**What you will do**
Line by line, transcribe all of the entries exactly.

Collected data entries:
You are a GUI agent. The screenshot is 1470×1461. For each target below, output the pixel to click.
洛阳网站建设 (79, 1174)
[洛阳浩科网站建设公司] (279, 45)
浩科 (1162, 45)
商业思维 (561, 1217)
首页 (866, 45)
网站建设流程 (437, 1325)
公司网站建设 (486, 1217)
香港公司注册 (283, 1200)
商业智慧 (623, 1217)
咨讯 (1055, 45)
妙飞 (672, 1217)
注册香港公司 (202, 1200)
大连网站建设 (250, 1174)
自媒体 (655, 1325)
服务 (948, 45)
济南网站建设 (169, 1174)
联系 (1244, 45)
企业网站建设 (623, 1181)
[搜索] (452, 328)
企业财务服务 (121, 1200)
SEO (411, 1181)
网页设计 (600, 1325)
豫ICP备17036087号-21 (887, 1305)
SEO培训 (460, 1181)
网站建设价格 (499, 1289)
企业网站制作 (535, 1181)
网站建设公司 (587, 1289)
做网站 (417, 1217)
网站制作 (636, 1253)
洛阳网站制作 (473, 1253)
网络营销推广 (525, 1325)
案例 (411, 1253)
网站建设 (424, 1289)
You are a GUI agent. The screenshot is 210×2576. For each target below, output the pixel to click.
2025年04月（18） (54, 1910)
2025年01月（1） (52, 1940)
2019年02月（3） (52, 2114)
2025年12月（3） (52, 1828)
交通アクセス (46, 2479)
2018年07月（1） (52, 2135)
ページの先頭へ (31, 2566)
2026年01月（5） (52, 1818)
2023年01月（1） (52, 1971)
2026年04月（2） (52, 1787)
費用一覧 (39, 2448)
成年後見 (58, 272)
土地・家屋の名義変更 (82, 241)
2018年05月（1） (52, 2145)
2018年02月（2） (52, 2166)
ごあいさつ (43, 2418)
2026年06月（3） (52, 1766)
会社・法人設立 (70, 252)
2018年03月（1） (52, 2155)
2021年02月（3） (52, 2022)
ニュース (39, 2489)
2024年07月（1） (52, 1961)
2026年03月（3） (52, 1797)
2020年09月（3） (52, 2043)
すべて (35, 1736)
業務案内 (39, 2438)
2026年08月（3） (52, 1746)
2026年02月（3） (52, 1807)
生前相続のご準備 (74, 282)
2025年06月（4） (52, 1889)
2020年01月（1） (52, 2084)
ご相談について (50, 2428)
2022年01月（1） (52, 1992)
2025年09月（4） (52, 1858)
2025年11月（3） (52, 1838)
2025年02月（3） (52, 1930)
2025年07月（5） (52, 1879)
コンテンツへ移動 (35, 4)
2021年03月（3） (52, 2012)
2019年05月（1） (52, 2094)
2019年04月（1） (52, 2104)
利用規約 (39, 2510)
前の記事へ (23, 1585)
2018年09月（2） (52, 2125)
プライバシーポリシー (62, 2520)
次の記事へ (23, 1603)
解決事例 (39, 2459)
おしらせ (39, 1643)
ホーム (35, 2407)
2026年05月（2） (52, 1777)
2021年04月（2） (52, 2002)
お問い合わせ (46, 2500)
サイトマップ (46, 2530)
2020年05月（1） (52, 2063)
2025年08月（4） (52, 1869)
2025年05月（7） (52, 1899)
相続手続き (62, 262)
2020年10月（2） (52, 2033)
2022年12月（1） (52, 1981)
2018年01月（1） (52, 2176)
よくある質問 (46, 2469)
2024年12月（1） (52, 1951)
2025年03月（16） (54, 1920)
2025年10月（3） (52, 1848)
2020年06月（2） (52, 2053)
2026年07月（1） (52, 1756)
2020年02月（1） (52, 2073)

**Result of the exercise**
You are a GUI agent. The screenshot is 1470×1461. For each target below, output the pixel to click.
洛阳网站建设 (79, 1174)
[洛阳浩科网站建设公司] (279, 45)
浩科 (1162, 45)
商业思维 (561, 1217)
首页 (866, 45)
网站建设流程 (437, 1325)
公司网站建设 (486, 1217)
香港公司注册 (283, 1200)
商业智慧 (623, 1217)
咨讯 (1055, 45)
妙飞 (672, 1217)
注册香港公司 (202, 1200)
大连网站建设 (250, 1174)
自媒体 (655, 1325)
服务 (948, 45)
济南网站建设 (169, 1174)
联系 (1244, 45)
企业网站建设 (623, 1181)
[搜索] (452, 328)
企业财务服务 (121, 1200)
SEO (411, 1181)
网页设计 (600, 1325)
豫ICP备17036087号-21 (887, 1305)
SEO培训 (460, 1181)
网站建设价格 (499, 1289)
企业网站制作 (535, 1181)
网站建设公司 (587, 1289)
做网站 (417, 1217)
网站制作 (636, 1253)
洛阳网站制作 (473, 1253)
网络营销推广 (525, 1325)
案例 (411, 1253)
网站建设 (424, 1289)
You are a GUI agent. The screenshot is 210×2576. For each target below, output the pixel to click.
2025年04月（18） (54, 1910)
2025年01月（1） (52, 1940)
2019年02月（3） (52, 2114)
2025年12月（3） (52, 1828)
交通アクセス (46, 2479)
2018年07月（1） (52, 2135)
ページの先頭へ (31, 2566)
2026年01月（5） (52, 1818)
2023年01月（1） (52, 1971)
2026年04月（2） (52, 1787)
費用一覧 (39, 2448)
成年後見 (58, 272)
土地・家屋の名義変更 (82, 241)
2018年05月（1） (52, 2145)
2018年02月（2） (52, 2166)
ごあいさつ (43, 2418)
2026年06月（3） (52, 1766)
会社・法人設立 (70, 252)
2018年03月（1） (52, 2155)
2021年02月（3） (52, 2022)
ニュース (39, 2489)
2024年07月（1） (52, 1961)
2026年03月（3） (52, 1797)
2020年09月（3） (52, 2043)
すべて (35, 1736)
業務案内 (39, 2438)
2026年08月（3） (52, 1746)
2026年02月（3） (52, 1807)
生前相続のご準備 (74, 282)
2025年06月（4） (52, 1889)
2020年01月（1） (52, 2084)
ご相談について (50, 2428)
2022年01月（1） (52, 1992)
2025年09月（4） (52, 1858)
2025年11月（3） (52, 1838)
2025年02月（3） (52, 1930)
2025年07月（5） (52, 1879)
コンテンツへ移動 (35, 4)
2021年03月（3） (52, 2012)
2019年05月（1） (52, 2094)
2019年04月（1） (52, 2104)
利用規約 (39, 2510)
前の記事へ (23, 1585)
2018年09月（2） (52, 2125)
プライバシーポリシー (62, 2520)
次の記事へ (23, 1603)
解決事例 (39, 2459)
おしらせ (39, 1643)
ホーム (35, 2407)
2026年05月（2） (52, 1777)
2021年04月（2） (52, 2002)
お問い合わせ (46, 2500)
サイトマップ (46, 2530)
2020年05月（1） (52, 2063)
2025年08月（4） (52, 1869)
2025年05月（7） (52, 1899)
相続手続き (62, 262)
2020年10月（2） (52, 2033)
2022年12月（1） (52, 1981)
2018年01月（1） (52, 2176)
よくある質問 (46, 2469)
2024年12月（1） (52, 1951)
2025年03月（16） (54, 1920)
2025年10月（3） (52, 1848)
2020年06月（2） (52, 2053)
2026年07月（1） (52, 1756)
2020年02月（1） (52, 2073)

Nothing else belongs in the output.